The Human Firewall
WTF is a Human Firewall?
Yes I did get that exact question. It is NOT a barrier around yourself to prevent being burned. It is not the steel barrier between the passenger compartment and engine of a vehicle either.
The Human Firewall is the best defense a company can develop to protect against cyber crime. The Human Firewall are your well trained employees who realize the importance of your systems and the necessity of keeping them secure. It doesn’t happen over night. It requires training and C-level buy-in. It requires procedures and policies that are followed and enforced from the top down.
Among the first steps, after policies and procedures are adopted is making it clear WHY it is necessary. The way things are now transparency is a must and is also easy to provide regarding cybersecurity programs. One of the largest retailers in the USA has even gone as far as renaming its headquarters to Associate Support Center and actively implementing an open door policy that is not just lip service. Just going in and expecting people to follow these new rules is unrealistic.
Ya gotta give ’em a reason.
That reason needs to connect to them personally. When you do that they will become your Cybersecurity Champions – Your Human Firewall!
By explaining it the right way you show employees security is not just to protect the company but their families are important to your company also.
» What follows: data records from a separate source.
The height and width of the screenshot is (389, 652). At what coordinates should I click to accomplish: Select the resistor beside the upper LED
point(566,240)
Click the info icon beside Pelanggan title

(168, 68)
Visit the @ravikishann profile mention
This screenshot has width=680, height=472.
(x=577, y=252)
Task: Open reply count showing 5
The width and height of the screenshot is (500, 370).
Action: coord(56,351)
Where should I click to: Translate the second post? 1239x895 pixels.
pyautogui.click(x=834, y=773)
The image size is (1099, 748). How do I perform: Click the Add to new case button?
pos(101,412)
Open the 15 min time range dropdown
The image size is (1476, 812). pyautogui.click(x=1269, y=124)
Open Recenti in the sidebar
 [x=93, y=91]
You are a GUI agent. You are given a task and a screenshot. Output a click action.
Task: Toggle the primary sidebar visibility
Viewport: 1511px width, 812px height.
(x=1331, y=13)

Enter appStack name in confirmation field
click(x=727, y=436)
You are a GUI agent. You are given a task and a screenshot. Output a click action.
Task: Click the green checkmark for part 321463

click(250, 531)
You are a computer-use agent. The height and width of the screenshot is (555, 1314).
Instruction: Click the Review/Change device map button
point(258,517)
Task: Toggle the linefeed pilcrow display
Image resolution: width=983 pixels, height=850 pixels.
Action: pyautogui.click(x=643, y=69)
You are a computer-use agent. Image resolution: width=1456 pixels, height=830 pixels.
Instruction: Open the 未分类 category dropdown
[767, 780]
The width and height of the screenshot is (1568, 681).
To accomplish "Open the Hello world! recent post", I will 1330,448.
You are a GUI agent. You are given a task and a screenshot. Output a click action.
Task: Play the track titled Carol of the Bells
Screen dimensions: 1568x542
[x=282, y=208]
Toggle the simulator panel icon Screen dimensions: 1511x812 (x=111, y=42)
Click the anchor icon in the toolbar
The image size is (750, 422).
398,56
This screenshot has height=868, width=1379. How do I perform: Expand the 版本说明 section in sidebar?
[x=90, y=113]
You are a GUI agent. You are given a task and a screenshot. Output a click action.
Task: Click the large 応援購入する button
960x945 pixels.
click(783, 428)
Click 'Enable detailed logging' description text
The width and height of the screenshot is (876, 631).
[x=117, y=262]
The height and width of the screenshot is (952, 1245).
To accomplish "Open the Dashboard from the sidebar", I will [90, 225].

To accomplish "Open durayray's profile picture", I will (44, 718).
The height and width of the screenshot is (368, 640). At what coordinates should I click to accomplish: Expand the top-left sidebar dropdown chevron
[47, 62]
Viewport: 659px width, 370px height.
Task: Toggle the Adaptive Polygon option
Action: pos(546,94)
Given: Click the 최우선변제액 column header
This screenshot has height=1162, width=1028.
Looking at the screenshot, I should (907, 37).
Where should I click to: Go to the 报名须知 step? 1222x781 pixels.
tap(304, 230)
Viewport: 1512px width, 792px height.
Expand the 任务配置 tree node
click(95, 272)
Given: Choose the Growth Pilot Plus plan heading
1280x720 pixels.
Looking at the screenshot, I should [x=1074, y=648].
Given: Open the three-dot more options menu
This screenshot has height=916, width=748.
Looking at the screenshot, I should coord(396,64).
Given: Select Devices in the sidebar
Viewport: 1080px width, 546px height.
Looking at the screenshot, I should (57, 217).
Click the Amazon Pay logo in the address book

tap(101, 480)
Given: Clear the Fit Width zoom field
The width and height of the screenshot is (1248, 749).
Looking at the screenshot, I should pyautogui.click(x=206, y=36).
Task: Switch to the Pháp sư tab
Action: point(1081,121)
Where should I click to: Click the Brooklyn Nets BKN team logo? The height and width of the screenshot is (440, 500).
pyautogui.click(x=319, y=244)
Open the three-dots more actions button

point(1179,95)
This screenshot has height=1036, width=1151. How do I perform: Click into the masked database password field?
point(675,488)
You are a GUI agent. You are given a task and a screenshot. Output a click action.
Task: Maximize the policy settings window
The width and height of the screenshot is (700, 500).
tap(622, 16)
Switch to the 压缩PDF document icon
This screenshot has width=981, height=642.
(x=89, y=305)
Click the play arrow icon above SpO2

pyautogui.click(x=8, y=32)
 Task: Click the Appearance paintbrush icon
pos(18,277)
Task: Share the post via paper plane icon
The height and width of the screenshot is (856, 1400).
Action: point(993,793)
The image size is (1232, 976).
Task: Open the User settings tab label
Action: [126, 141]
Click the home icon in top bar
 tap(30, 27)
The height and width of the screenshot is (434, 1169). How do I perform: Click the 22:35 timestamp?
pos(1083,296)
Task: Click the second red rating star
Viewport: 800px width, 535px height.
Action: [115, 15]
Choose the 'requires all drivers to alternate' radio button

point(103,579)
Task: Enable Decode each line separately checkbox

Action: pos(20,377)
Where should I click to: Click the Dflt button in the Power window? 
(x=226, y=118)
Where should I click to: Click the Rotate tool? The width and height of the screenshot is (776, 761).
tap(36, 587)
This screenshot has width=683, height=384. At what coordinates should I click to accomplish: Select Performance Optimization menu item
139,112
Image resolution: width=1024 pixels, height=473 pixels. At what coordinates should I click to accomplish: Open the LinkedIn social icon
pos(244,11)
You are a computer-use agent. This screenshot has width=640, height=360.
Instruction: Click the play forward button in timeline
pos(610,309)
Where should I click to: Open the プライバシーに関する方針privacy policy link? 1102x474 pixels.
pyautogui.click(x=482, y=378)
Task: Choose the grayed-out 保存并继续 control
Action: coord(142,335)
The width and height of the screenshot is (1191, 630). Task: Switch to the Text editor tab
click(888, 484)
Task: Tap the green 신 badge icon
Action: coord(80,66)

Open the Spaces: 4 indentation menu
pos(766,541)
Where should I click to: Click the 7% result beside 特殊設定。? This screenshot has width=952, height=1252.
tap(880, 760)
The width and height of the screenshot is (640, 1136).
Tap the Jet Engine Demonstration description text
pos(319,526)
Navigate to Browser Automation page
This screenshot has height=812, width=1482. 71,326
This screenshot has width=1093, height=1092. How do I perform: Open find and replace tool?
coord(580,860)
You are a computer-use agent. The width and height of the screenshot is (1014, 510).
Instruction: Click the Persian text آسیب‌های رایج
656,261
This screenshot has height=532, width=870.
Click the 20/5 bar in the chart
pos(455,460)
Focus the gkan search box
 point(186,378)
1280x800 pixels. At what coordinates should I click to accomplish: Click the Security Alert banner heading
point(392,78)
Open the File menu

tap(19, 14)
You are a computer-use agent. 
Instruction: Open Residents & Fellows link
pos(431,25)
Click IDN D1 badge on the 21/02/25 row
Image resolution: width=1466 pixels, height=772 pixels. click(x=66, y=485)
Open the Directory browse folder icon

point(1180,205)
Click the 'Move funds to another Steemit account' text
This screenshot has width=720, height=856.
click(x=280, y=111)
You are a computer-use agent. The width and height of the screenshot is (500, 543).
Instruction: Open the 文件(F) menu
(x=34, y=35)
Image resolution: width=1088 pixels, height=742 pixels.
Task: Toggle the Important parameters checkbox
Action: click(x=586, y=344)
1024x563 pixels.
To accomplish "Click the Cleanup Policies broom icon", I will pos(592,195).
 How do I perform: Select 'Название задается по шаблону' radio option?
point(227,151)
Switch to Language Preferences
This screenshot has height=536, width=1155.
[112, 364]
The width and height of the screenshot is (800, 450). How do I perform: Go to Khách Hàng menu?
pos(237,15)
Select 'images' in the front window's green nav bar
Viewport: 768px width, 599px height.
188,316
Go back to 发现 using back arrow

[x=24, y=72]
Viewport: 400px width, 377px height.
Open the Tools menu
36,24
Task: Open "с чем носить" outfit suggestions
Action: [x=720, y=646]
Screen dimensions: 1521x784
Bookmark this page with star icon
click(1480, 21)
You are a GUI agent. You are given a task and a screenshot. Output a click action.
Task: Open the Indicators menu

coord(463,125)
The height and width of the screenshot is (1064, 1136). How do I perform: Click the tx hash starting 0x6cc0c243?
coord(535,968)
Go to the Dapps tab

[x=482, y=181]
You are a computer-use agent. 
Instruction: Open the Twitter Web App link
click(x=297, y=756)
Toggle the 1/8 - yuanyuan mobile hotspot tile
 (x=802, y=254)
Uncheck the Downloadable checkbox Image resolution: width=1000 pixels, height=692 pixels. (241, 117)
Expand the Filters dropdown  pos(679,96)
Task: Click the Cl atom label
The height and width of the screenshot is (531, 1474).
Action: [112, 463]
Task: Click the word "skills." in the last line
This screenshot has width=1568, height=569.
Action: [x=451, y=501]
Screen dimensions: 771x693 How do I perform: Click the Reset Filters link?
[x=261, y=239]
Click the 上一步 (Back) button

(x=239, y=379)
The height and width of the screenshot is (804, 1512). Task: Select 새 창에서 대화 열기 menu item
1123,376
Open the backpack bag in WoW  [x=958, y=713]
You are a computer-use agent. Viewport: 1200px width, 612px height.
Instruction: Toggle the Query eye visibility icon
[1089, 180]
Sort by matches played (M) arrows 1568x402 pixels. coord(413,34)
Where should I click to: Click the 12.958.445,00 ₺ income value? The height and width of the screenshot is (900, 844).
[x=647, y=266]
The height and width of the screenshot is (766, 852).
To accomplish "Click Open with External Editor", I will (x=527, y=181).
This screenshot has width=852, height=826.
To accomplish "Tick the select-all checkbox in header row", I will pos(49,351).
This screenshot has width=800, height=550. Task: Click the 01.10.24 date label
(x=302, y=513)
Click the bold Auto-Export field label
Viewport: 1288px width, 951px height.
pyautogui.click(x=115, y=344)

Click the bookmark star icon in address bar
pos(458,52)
A lot of companies just have a hard time getting their employees to get on board. A couple reasons for this are the way the program is presented to the employees. Often it is presented and perceived as an authoritarian directive. This will often be met with strong push back and resistance and often non-compliance. The second biggest reason is that upper level management are viewed as being exempt. When management walks the walk FIRST, it demonstrates to the employees that you are leading by example and there are no exceptions to implementation. This must come from the highest levels in the organization.
You must be aware that cybersecurity is NEVER a one-and-done activity. Implementing and maintaining a solid cybersecurity program is also an ongoing and rewarding process both for the company and the employee as well.